Stored records:
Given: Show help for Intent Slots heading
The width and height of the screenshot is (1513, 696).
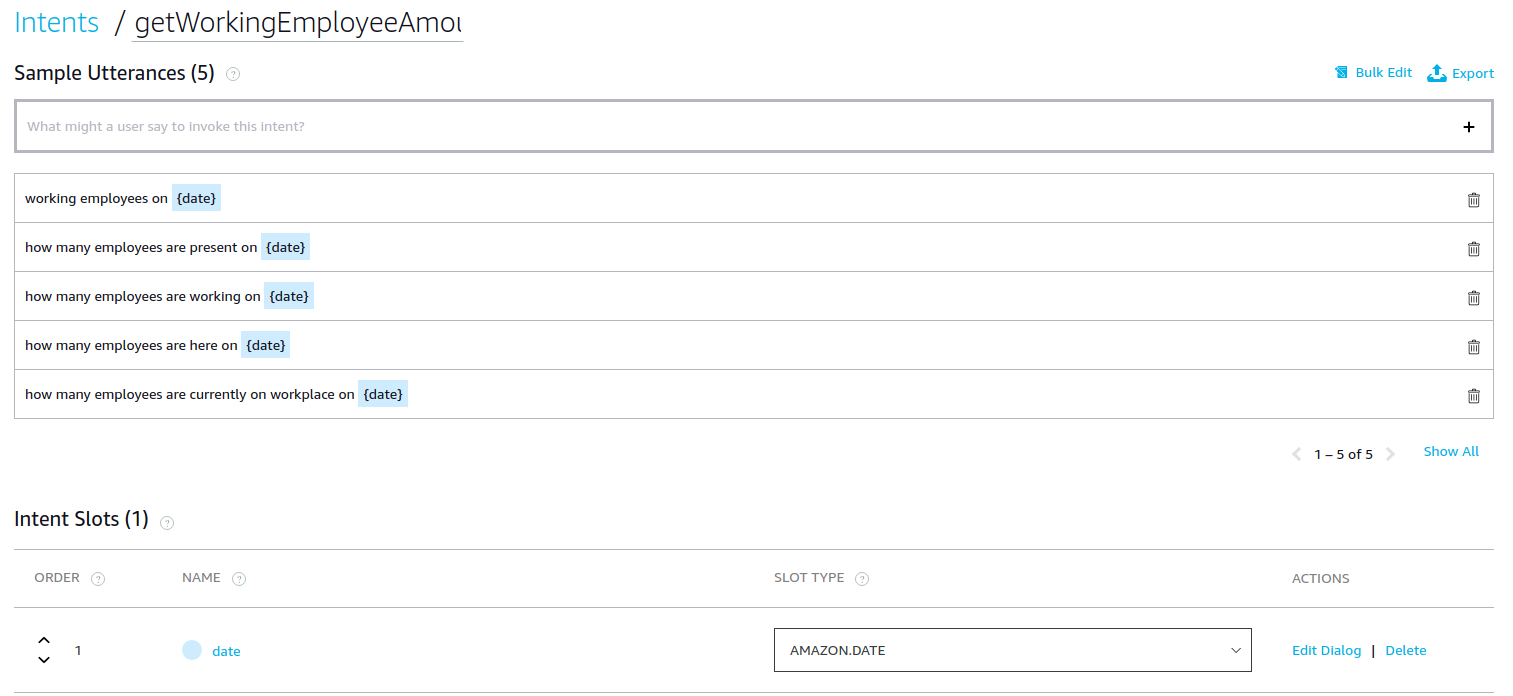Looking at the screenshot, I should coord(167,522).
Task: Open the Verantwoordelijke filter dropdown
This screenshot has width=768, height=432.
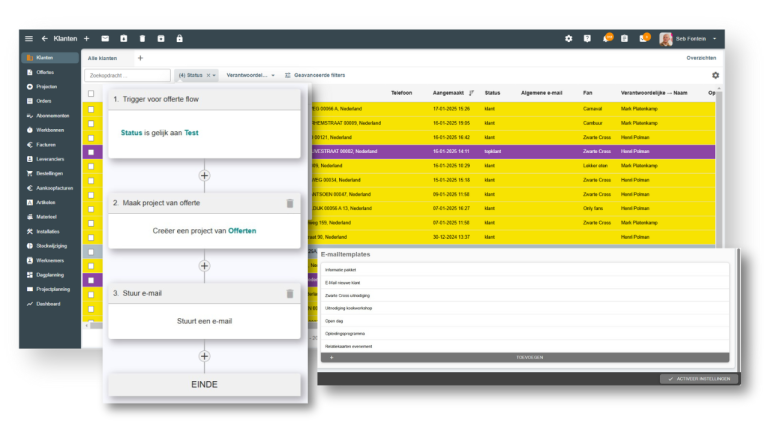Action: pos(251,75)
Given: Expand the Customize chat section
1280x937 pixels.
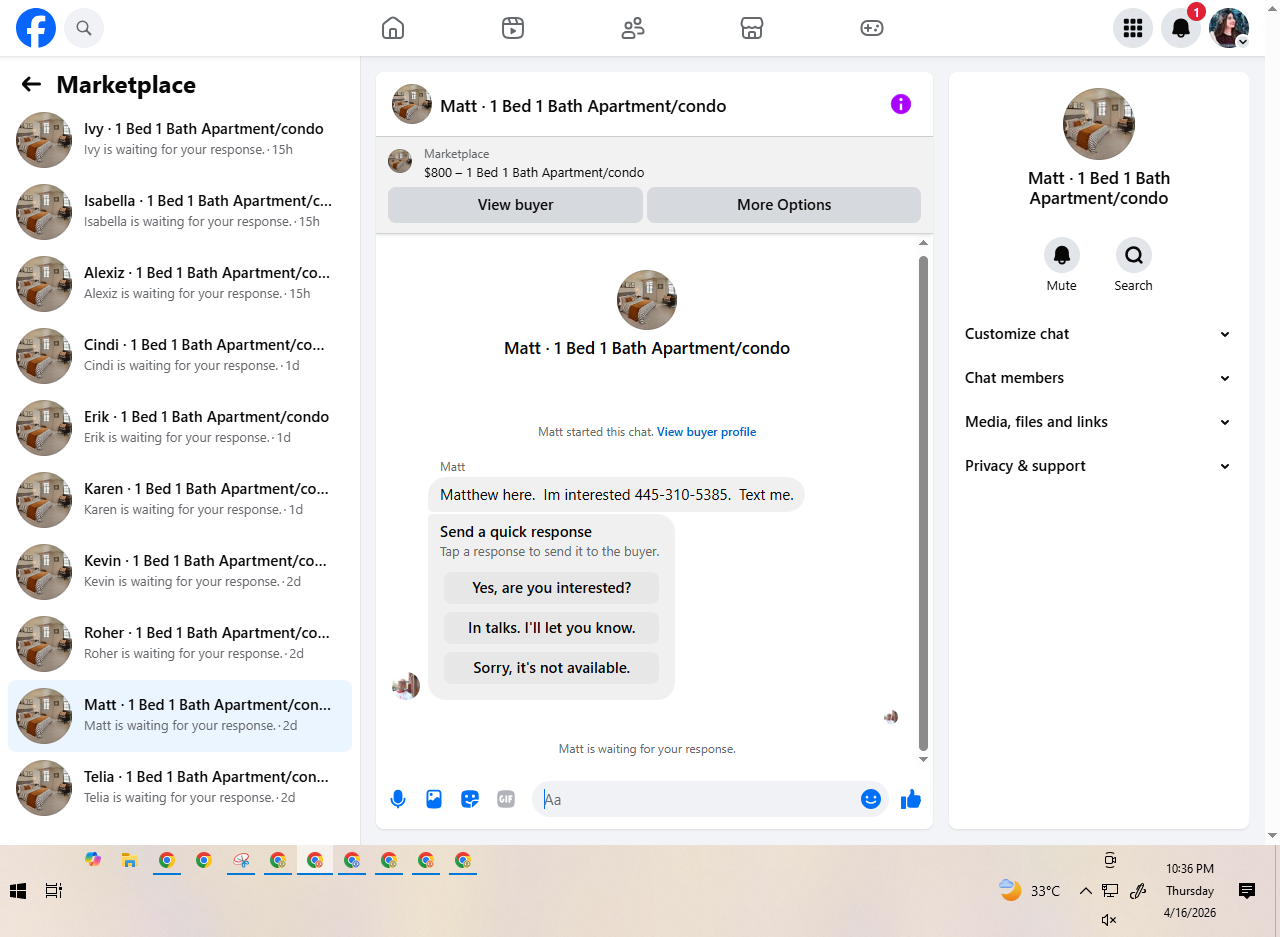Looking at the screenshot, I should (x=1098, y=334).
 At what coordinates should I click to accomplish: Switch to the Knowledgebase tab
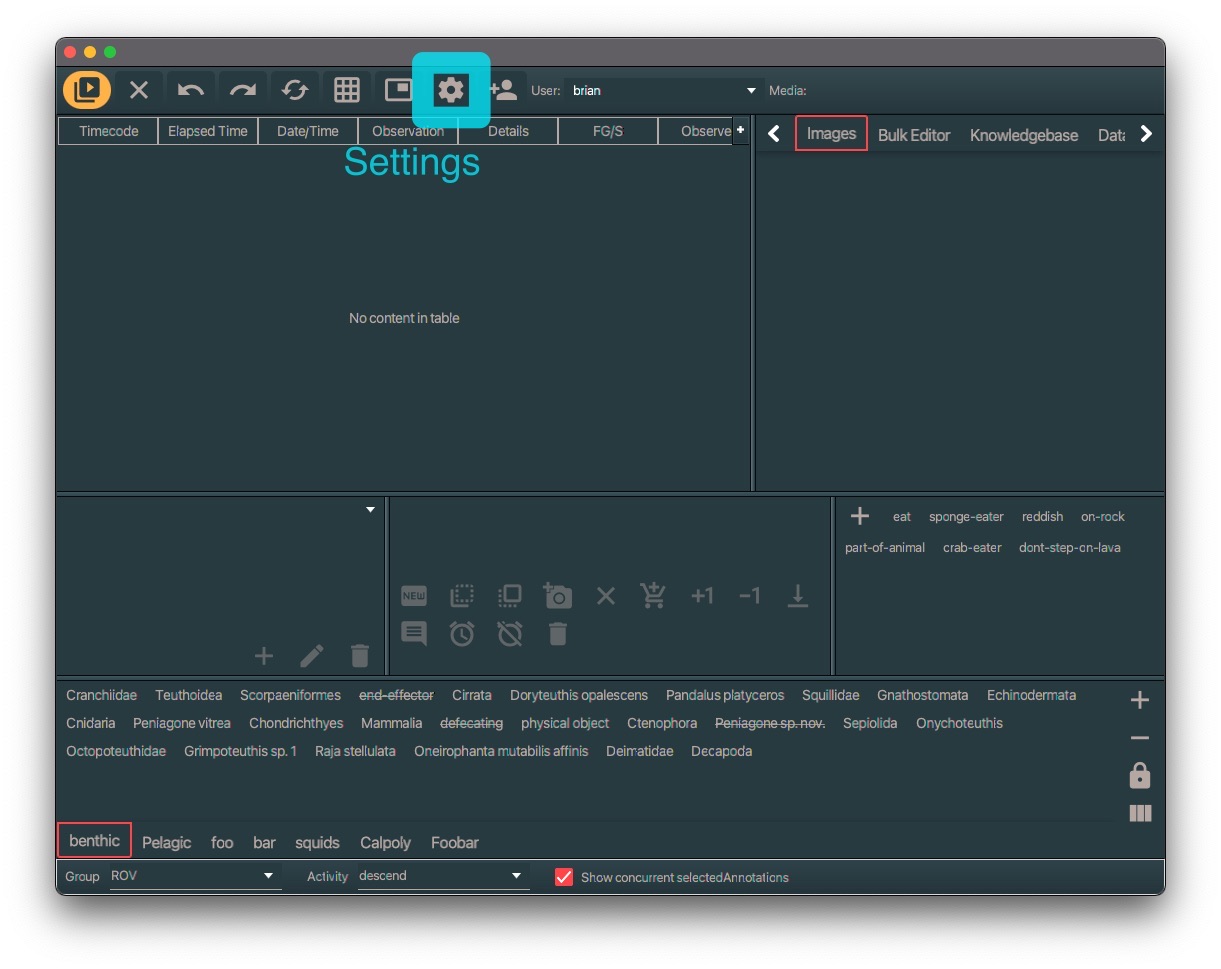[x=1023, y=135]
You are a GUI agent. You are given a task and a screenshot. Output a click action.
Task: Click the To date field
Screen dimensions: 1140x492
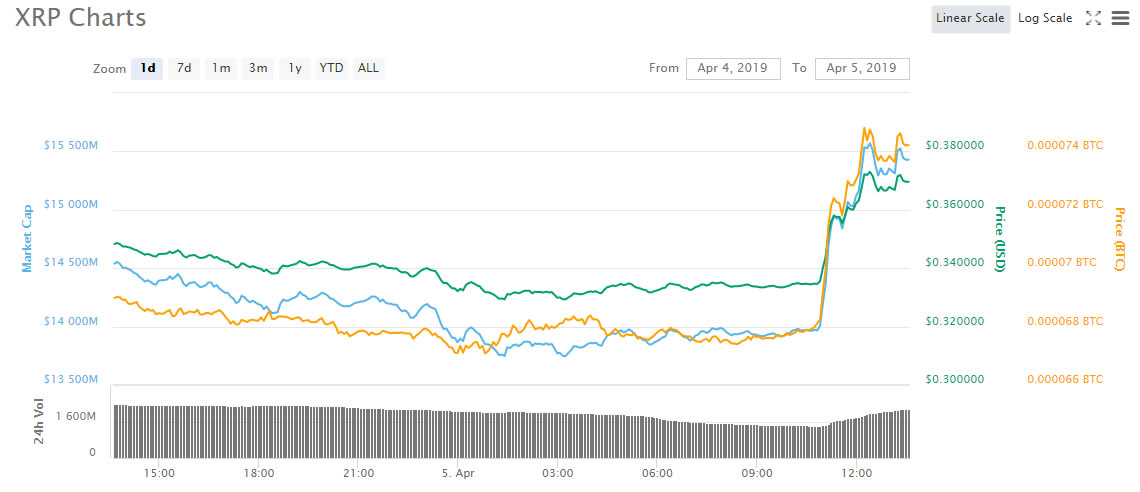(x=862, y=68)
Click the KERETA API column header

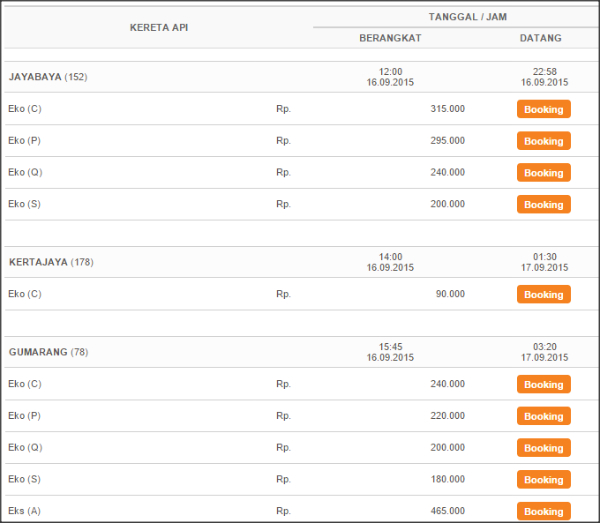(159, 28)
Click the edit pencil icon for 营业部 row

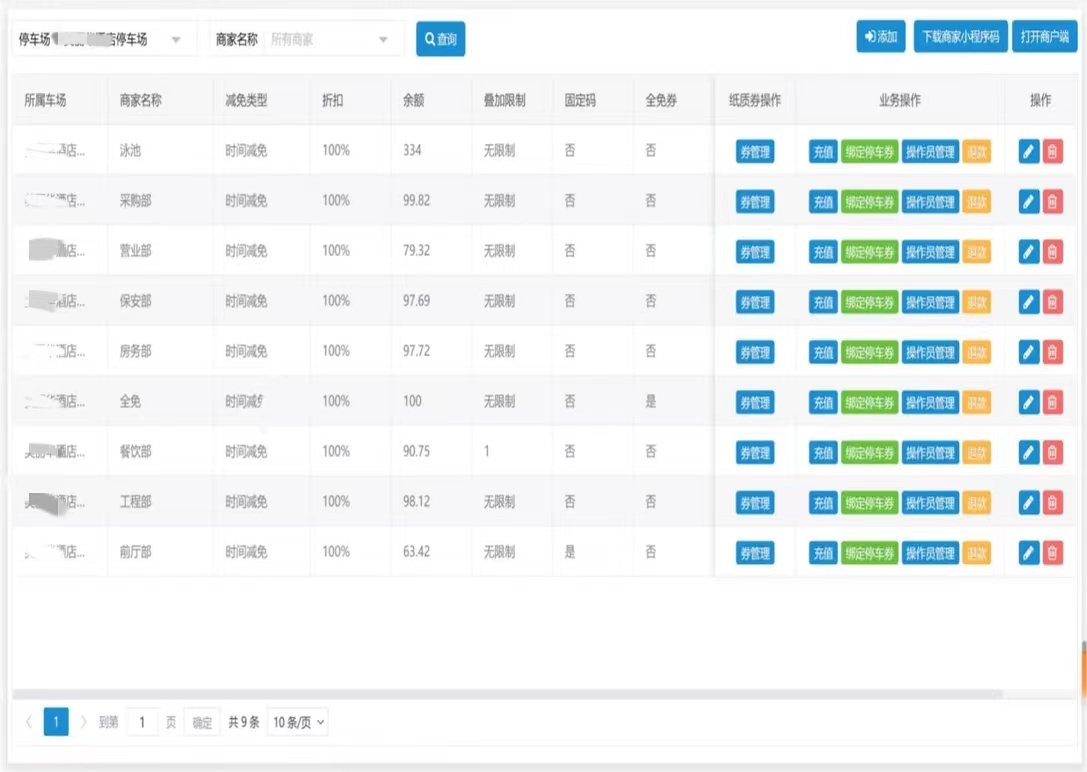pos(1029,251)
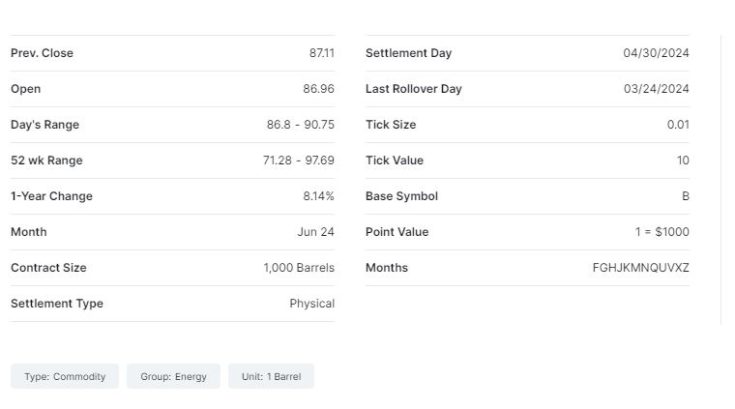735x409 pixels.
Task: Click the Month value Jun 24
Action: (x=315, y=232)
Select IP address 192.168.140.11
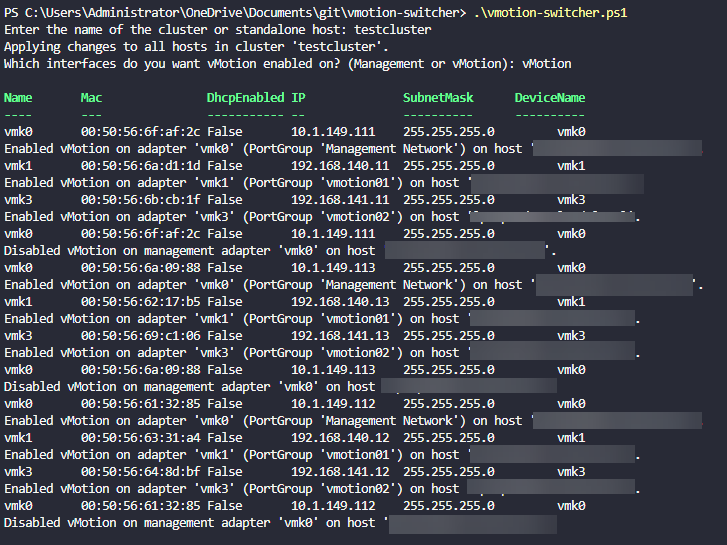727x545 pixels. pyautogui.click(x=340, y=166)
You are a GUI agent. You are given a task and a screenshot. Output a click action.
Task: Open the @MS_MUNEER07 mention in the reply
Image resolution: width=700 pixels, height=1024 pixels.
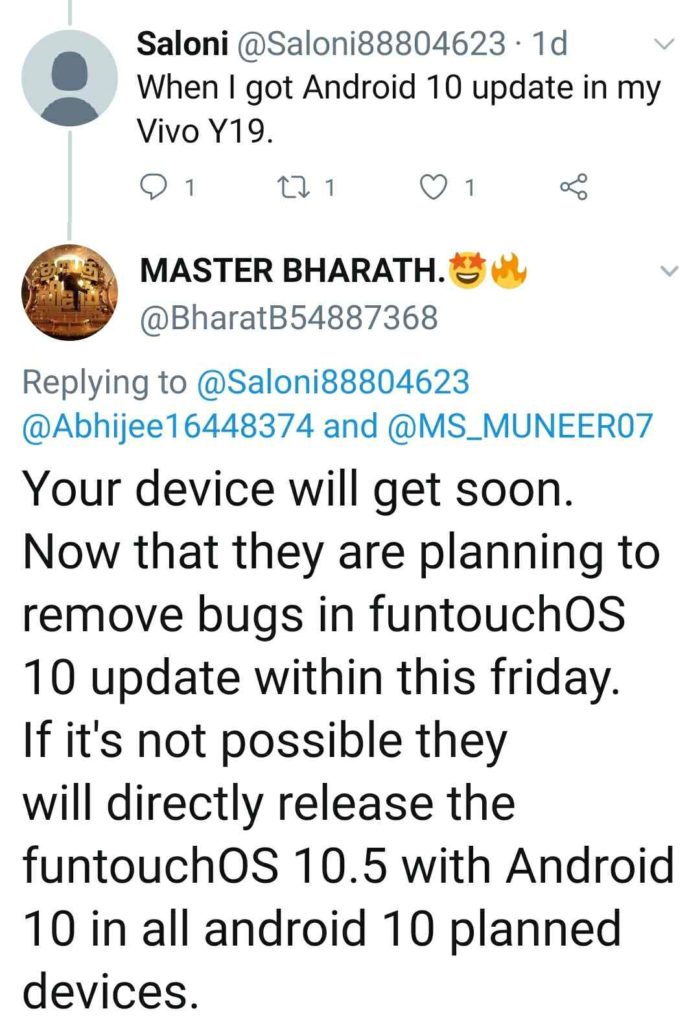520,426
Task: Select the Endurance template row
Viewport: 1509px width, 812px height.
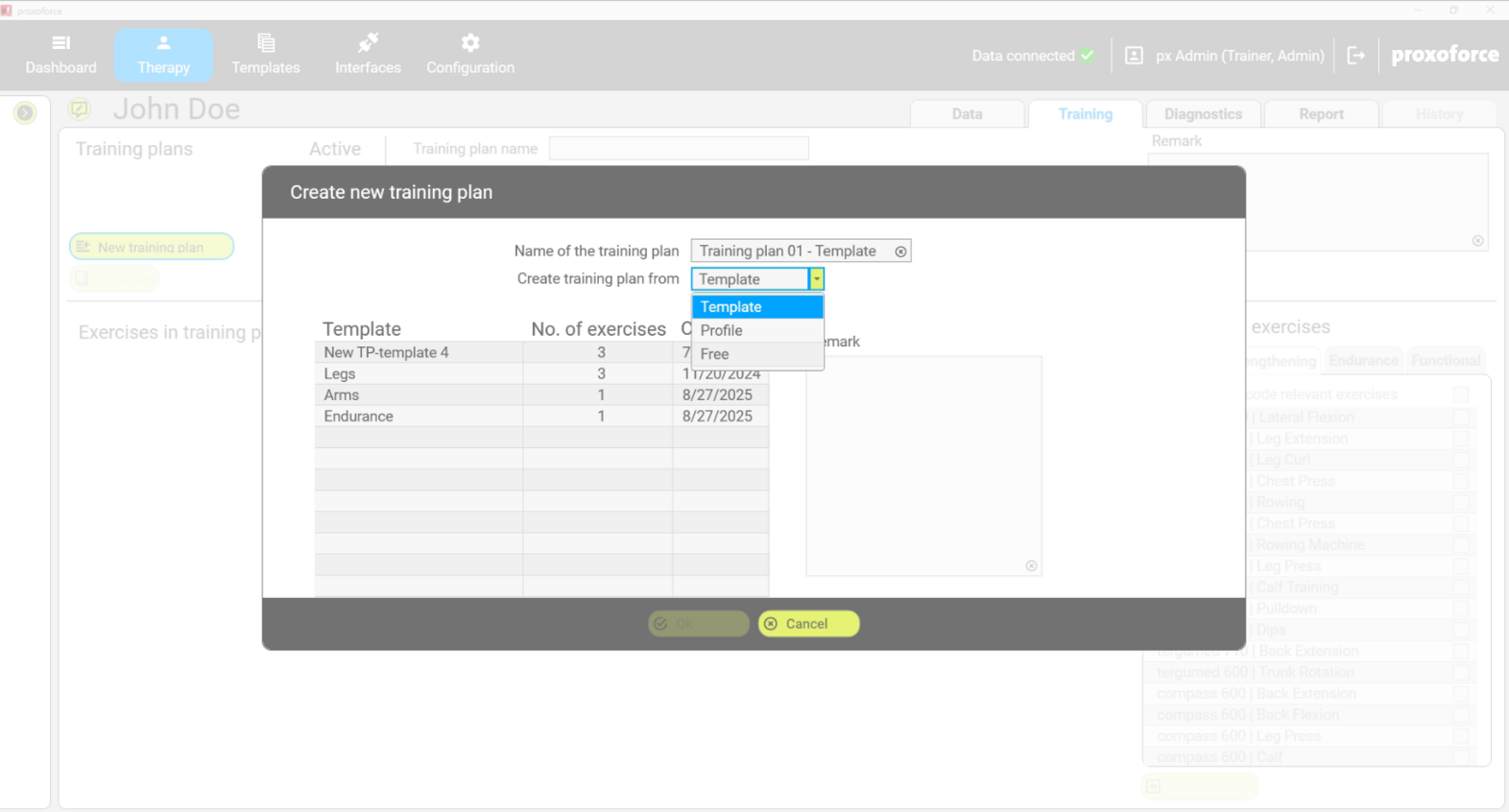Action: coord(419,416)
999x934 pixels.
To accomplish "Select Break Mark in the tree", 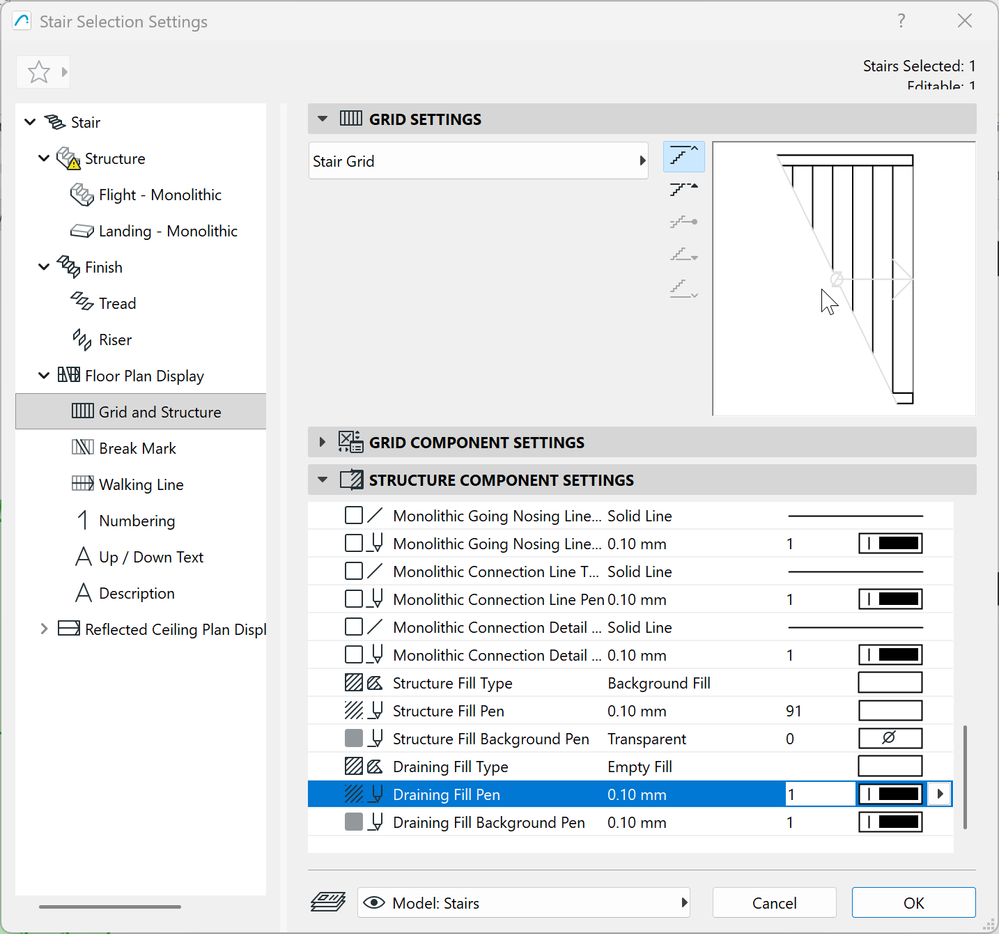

Instructions for the task: Skip every picture. Repeat word for word the lines from the line holding "Screen dimensions: 1140x492" through the end of the entries above.

Completed task:
Screen dimensions: 1140x492
(x=862, y=68)
Click the KERETA API column header

(159, 28)
Click the edit pencil icon for 营业部 row

pos(1029,251)
735x409 pixels.
Task: Click the Month value Jun 24
Action: (x=315, y=232)
Select IP address 192.168.140.11
727x545 pixels. pyautogui.click(x=340, y=166)
You are a GUI agent. You are given a task and a screenshot. Output a click action.
Task: Open the @MS_MUNEER07 mention in the reply
Image resolution: width=700 pixels, height=1024 pixels.
520,426
Task: Select the Endurance template row
Viewport: 1509px width, 812px height.
Action: coord(419,416)
999x934 pixels.
To accomplish "Select Break Mark in the tree", 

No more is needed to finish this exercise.